◆ SOURCE DATA ◆
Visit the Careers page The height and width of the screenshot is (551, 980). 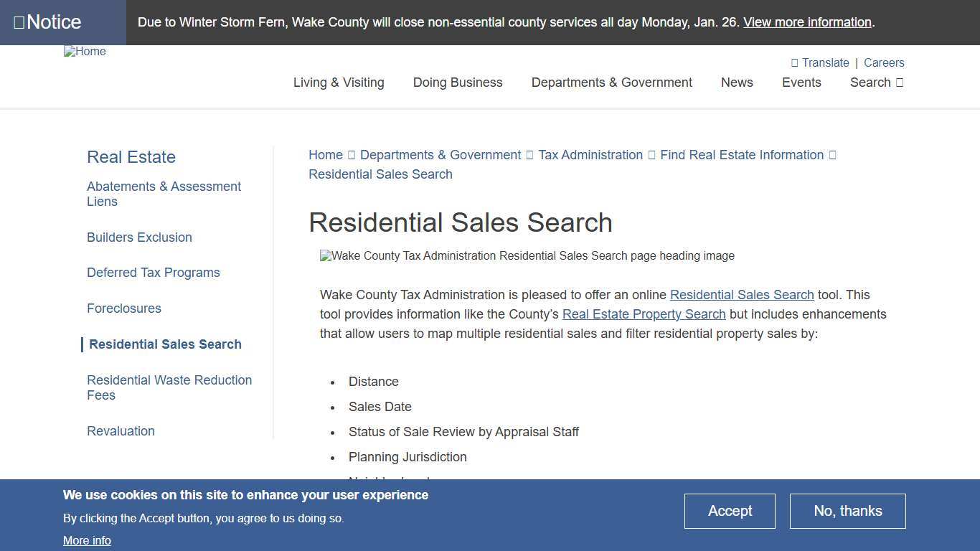point(884,62)
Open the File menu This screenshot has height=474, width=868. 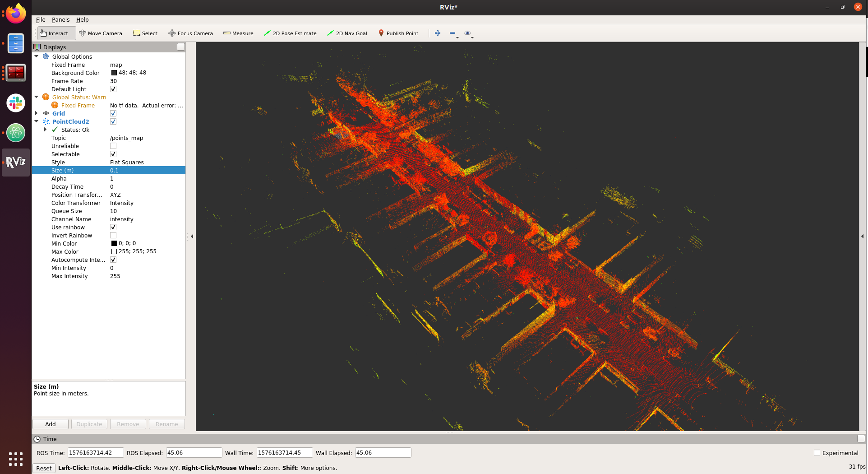41,20
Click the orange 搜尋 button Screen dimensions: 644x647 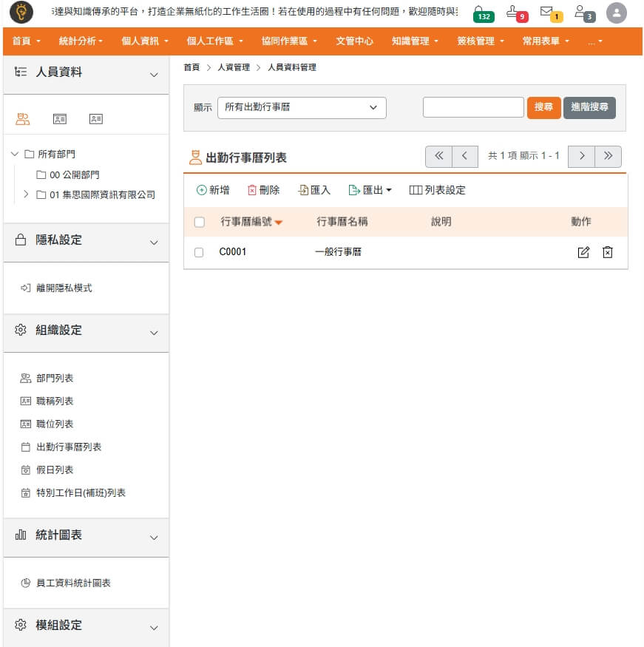543,108
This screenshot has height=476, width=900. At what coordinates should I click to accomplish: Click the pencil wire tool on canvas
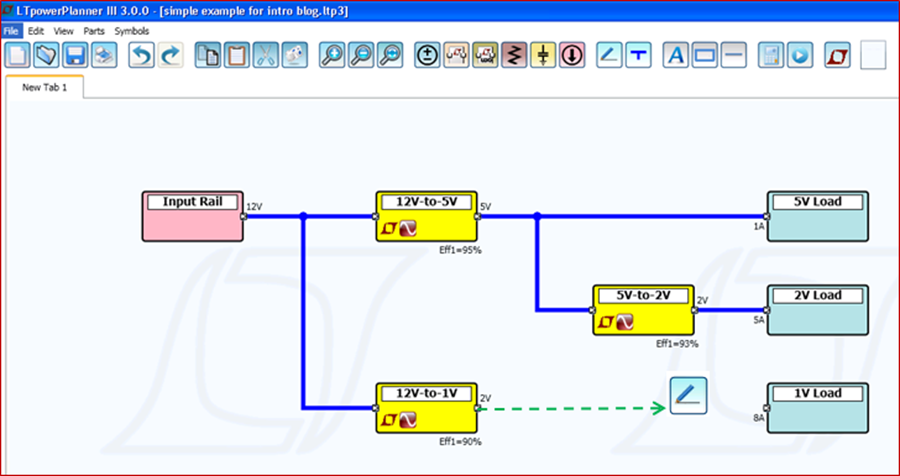[688, 397]
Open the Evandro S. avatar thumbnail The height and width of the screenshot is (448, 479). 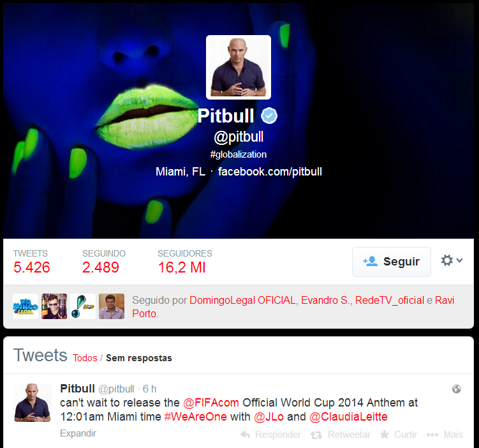[x=54, y=306]
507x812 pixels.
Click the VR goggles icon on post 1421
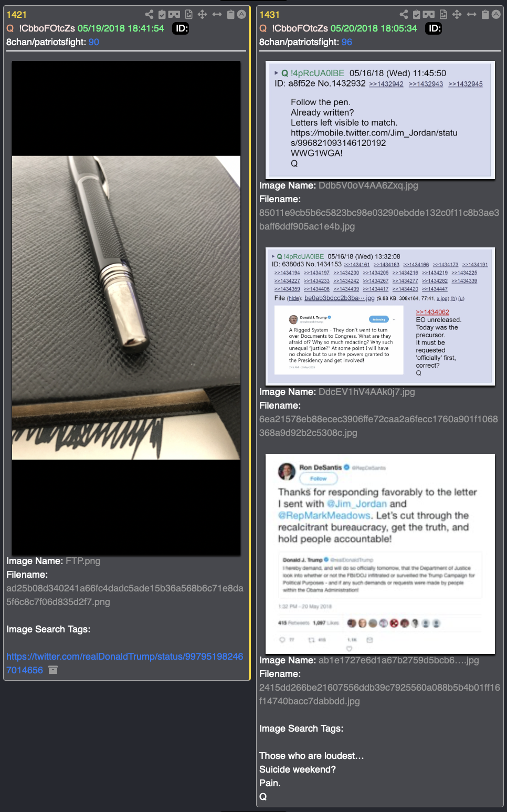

◆ AIM OF THE EXERCISE ◆
Can you quote exactly, and only, the lines from the one containing "507x812 pixels." through the last line of the records above, keeping both ends and leaving out any pictures?

◆ RESULT OF THE EXERCISE ◆
507x812 pixels.
Click the VR goggles icon on post 1421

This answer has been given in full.